The listing beneath should be written out in full, exactly as shown.
═════ Records ═════
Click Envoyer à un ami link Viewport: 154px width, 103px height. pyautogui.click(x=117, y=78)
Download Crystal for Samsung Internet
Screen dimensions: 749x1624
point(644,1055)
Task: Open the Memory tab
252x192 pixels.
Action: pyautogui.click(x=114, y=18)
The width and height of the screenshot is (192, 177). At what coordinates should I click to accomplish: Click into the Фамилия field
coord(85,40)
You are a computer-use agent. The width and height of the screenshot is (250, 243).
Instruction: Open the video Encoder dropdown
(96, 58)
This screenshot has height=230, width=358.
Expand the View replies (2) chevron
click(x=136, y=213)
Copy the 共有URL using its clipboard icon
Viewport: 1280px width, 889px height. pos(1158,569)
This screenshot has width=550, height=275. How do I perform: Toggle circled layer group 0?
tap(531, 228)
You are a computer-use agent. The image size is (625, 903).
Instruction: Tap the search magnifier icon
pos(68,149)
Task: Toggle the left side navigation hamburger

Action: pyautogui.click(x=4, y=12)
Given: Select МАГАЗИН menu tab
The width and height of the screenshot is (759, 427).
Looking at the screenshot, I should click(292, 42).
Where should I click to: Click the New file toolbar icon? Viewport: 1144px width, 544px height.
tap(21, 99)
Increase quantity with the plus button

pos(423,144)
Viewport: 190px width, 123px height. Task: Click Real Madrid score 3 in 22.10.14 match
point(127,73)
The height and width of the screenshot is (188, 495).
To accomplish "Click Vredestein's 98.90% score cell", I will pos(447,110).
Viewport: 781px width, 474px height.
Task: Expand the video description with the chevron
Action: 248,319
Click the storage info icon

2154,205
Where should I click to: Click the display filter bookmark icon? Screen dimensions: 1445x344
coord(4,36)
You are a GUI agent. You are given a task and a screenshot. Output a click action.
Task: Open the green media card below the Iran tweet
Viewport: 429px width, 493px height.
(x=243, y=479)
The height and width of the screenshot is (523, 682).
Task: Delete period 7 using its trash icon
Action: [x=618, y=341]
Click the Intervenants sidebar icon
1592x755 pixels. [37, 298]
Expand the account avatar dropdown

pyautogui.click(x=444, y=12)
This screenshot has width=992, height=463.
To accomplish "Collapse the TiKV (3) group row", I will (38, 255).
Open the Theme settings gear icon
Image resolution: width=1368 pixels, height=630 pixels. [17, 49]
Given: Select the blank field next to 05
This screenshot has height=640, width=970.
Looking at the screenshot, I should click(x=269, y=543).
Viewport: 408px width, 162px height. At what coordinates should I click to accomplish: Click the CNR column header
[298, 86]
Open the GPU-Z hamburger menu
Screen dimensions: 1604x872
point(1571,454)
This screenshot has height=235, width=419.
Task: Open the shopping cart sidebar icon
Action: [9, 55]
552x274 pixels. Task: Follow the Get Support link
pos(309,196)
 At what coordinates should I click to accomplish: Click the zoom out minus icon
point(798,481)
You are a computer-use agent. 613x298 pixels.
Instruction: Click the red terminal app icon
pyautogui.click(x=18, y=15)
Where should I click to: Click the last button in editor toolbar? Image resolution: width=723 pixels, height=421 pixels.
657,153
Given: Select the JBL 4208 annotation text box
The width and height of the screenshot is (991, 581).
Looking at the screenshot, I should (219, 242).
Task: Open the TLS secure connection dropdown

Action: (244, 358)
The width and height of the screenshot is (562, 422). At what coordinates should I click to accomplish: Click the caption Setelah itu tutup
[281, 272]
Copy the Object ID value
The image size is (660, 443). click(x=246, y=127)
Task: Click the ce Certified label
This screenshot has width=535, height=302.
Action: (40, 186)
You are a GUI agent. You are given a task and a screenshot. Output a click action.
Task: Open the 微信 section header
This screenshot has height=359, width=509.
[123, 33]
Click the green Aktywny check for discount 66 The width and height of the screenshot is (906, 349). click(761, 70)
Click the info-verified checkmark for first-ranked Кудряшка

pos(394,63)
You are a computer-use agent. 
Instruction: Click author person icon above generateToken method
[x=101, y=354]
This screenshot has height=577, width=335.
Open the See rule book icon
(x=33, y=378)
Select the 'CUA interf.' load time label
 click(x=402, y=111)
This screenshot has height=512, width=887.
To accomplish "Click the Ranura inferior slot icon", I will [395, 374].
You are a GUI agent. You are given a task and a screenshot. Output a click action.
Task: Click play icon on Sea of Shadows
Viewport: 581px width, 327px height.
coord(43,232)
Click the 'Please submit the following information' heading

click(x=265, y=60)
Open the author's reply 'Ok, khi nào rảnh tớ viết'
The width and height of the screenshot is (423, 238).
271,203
═════
> [Finished exercise]:
Click Envoyer à un ami link Viewport: 154px width, 103px height. pyautogui.click(x=117, y=78)
Download Crystal for Samsung Internet
Screen dimensions: 749x1624
point(644,1055)
Task: Open the Memory tab
252x192 pixels.
Action: pyautogui.click(x=114, y=18)
The width and height of the screenshot is (192, 177). At what coordinates should I click to accomplish: Click into the Фамилия field
coord(85,40)
You are a computer-use agent. The width and height of the screenshot is (250, 243).
Instruction: Open the video Encoder dropdown
(96, 58)
This screenshot has height=230, width=358.
Expand the View replies (2) chevron
click(x=136, y=213)
Copy the 共有URL using its clipboard icon
Viewport: 1280px width, 889px height. pos(1158,569)
This screenshot has width=550, height=275. How do I perform: Toggle circled layer group 0?
tap(531, 228)
You are a computer-use agent. The image size is (625, 903).
Instruction: Tap the search magnifier icon
pos(68,149)
Task: Toggle the left side navigation hamburger

Action: pyautogui.click(x=4, y=12)
Given: Select МАГАЗИН menu tab
The width and height of the screenshot is (759, 427).
Looking at the screenshot, I should click(292, 42).
Where should I click to: Click the New file toolbar icon? Viewport: 1144px width, 544px height.
tap(21, 99)
Increase quantity with the plus button

pos(423,144)
Viewport: 190px width, 123px height. Task: Click Real Madrid score 3 in 22.10.14 match
point(127,73)
The height and width of the screenshot is (188, 495).
To accomplish "Click Vredestein's 98.90% score cell", I will pos(447,110).
Viewport: 781px width, 474px height.
Task: Expand the video description with the chevron
Action: 248,319
Click the storage info icon

2154,205
Where should I click to: Click the display filter bookmark icon? Screen dimensions: 1445x344
coord(4,36)
You are a GUI agent. You are given a task and a screenshot. Output a click action.
Task: Open the green media card below the Iran tweet
Viewport: 429px width, 493px height.
(x=243, y=479)
The height and width of the screenshot is (523, 682).
Task: Delete period 7 using its trash icon
Action: [x=618, y=341]
Click the Intervenants sidebar icon
1592x755 pixels. [37, 298]
Expand the account avatar dropdown

pyautogui.click(x=444, y=12)
This screenshot has width=992, height=463.
To accomplish "Collapse the TiKV (3) group row", I will (38, 255).
Open the Theme settings gear icon
Image resolution: width=1368 pixels, height=630 pixels. [17, 49]
Given: Select the blank field next to 05
This screenshot has height=640, width=970.
Looking at the screenshot, I should click(x=269, y=543).
Viewport: 408px width, 162px height. At what coordinates should I click to accomplish: Click the CNR column header
[298, 86]
Open the GPU-Z hamburger menu
Screen dimensions: 1604x872
point(1571,454)
This screenshot has height=235, width=419.
Task: Open the shopping cart sidebar icon
Action: [9, 55]
552x274 pixels. Task: Follow the Get Support link
pos(309,196)
 At what coordinates should I click to accomplish: Click the zoom out minus icon
point(798,481)
You are a computer-use agent. 613x298 pixels.
Instruction: Click the red terminal app icon
pyautogui.click(x=18, y=15)
Where should I click to: Click the last button in editor toolbar? Image resolution: width=723 pixels, height=421 pixels.
657,153
Given: Select the JBL 4208 annotation text box
The width and height of the screenshot is (991, 581).
Looking at the screenshot, I should (219, 242).
Task: Open the TLS secure connection dropdown

Action: (244, 358)
The width and height of the screenshot is (562, 422). At what coordinates should I click to accomplish: Click the caption Setelah itu tutup
[281, 272]
Copy the Object ID value
The image size is (660, 443). click(x=246, y=127)
Task: Click the ce Certified label
This screenshot has width=535, height=302.
Action: (40, 186)
You are a GUI agent. You are given a task and a screenshot. Output a click action.
Task: Open the 微信 section header
This screenshot has height=359, width=509.
[123, 33]
Click the green Aktywny check for discount 66 The width and height of the screenshot is (906, 349). click(761, 70)
Click the info-verified checkmark for first-ranked Кудряшка

pos(394,63)
You are a computer-use agent. 
Instruction: Click author person icon above generateToken method
[x=101, y=354]
This screenshot has height=577, width=335.
Open the See rule book icon
(x=33, y=378)
Select the 'CUA interf.' load time label
 click(x=402, y=111)
This screenshot has height=512, width=887.
To accomplish "Click the Ranura inferior slot icon", I will [395, 374].
You are a GUI agent. You are given a task and a screenshot. Output a click action.
Task: Click play icon on Sea of Shadows
Viewport: 581px width, 327px height.
coord(43,232)
Click the 'Please submit the following information' heading

click(x=265, y=60)
Open the author's reply 'Ok, khi nào rảnh tớ viết'
The width and height of the screenshot is (423, 238).
271,203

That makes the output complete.